命をし全くしあらば球衣のありて後にも逢はざらめやも 7


「……ごめ様、かごめ様」
 呼ぶ声がすると、かごめは夢見心地のまま薄く目を開けた。天井には荘厳な大犬の絵が描かれている。雲中を翔ける大犬は射るような鋭い眼差しをかごめに向けている。
「もうじき夜が明けます」
 誰の声だったっけ、と思いながらかごめは気だるく上半身を起こした。すかさず誰かが衣を肩に掛けてくれる。桃色地に金箔や鶯の散るそれは、肌触りのなめらかな上質の打掛けだった。
 そこではたと硬直する。眠る前確か自分は裸だったのでは、と思いながら恐る恐る視線を落とした。そして、慌てて打掛けの合わせ目を閉じた。
 松明の炎が揺れている。障子の向こう側から黎明の薄明かりがこぼれている。
「おはようございます、かごめ様」
 障子のすぐそばで座したまま、深々と低頭したのは黄金(こがね)だった。隣の白銀はそれを見て、申し訳程度に頭を下げる。
「お、おはよう…」
 掛けていた衾を打掛けの上から身体に巻きつけながら、かごめは吃って言った。
「……犬夜叉は?」
 白銀(しろがね)は黙って座敷の奥に視線を向けた。振り返って、かごめは一瞬目を丸める。

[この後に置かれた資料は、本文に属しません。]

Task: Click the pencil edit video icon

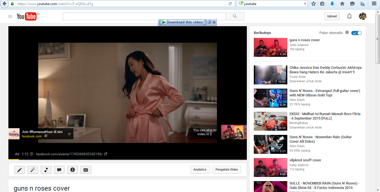Action: [x=20, y=170]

 犬夜叉は黄金の持つ松明から離れたところで、片膝を立てて座っていた。黒い衣を着ているせいで闇にまぎれてしまいそうだった。顔には般若の面をつけている。
「よく眠れたか?」
 面の奥から犬夜叉が静かに訊いた。かごめは突然頬を染める。昨晩の記憶が不意に蘇り気恥ずかしくなった。
「あの状態で安眠できたら、よっぽどの鈍感よ」
 皮肉を込めてかごめは言った。犬夜叉がほんの少し肩を揺らす。
「……鼾をかいていたが」
「えっ!?」
「冗談だ」
 にこりともせずに(したところで面を被っていては見えないのだが)犬夜叉は告げた。かごめは憮然とした顔で黄金と白銀を向き直る。
「貴方も冗談をおっしゃる時があるのですね」
 白銀が淡々とした口調で犬夜叉に向けて言った。かごめは思わずその少年を凝視してしまう。切り揃えられた銀髪と童子姿があどけなさを醸してはいるが、面差しは怜悧だった。犬夜叉の異母兄は、幼少時代にはもしかするとこんな容貌だったかもしれない、と彼女は思う。
「……殺生丸」
 思わず懐かしい名を呟いていた。
「主人の御連枝でしょうか」
 すかさず白銀が訊いた。知っていたの、とかごめは目を丸める。
「今は天上の邸にいらっしゃると聞き及んでおります。…この数百年の間に、人間は変わりました。穢れきった地上は最早妖にとっては棲みがたき場所。そうなさるのが賢明でしょう」
 淡々とした言葉に皮肉と非難がこめられているのをかごめは確かに感じ取った。彼女に対してのどこか冷淡な態度に合点がいく。この白銀という少年は、人間が嫌いなのかもしれないとかごめは思った。
「……殺生丸?」
 今まで黙していた犬夜叉が口を開いた。初めて聞いた名を口にするような響きだった。
「犬夜叉のお兄さんよ。覚えてない?」
 かごめはつとめて優しく語り掛けた。
「あんたたち、五百年前はいつも兄弟喧嘩ばかりしてたのよ。お父さんの形見の鉄砕牙をめぐって。……そういえば、鉄砕牙はどうしたの?」
「…鉄砕牙?」
「あんたの刀よ。いつも腰にさしてたじゃない」
「刀…腰にさしていた刀…」
 犬夜叉は片手で頭を押さえた。頭痛を堪えるかのような様子だった。
「……あの刀は…鉄砕牙は、もうない」
 悲しみを湛えた声で囁いた。大事な人を亡くしたかのようだった。確かに、ともに鍛練を積んできた愛刀を失ってしまったことは、それだけの悲しみを呼び覚ますことかもしれない。それ以上は聞けず、かごめは沈痛な面持ちで閉口した。

 黎明の訪れと共に、犬夜叉はまた衾に臥してしまった。部屋に戻り、着替えと朝餉をすませたあと、かごめは黄金たちに来るよう指定された別の座敷へと向かう。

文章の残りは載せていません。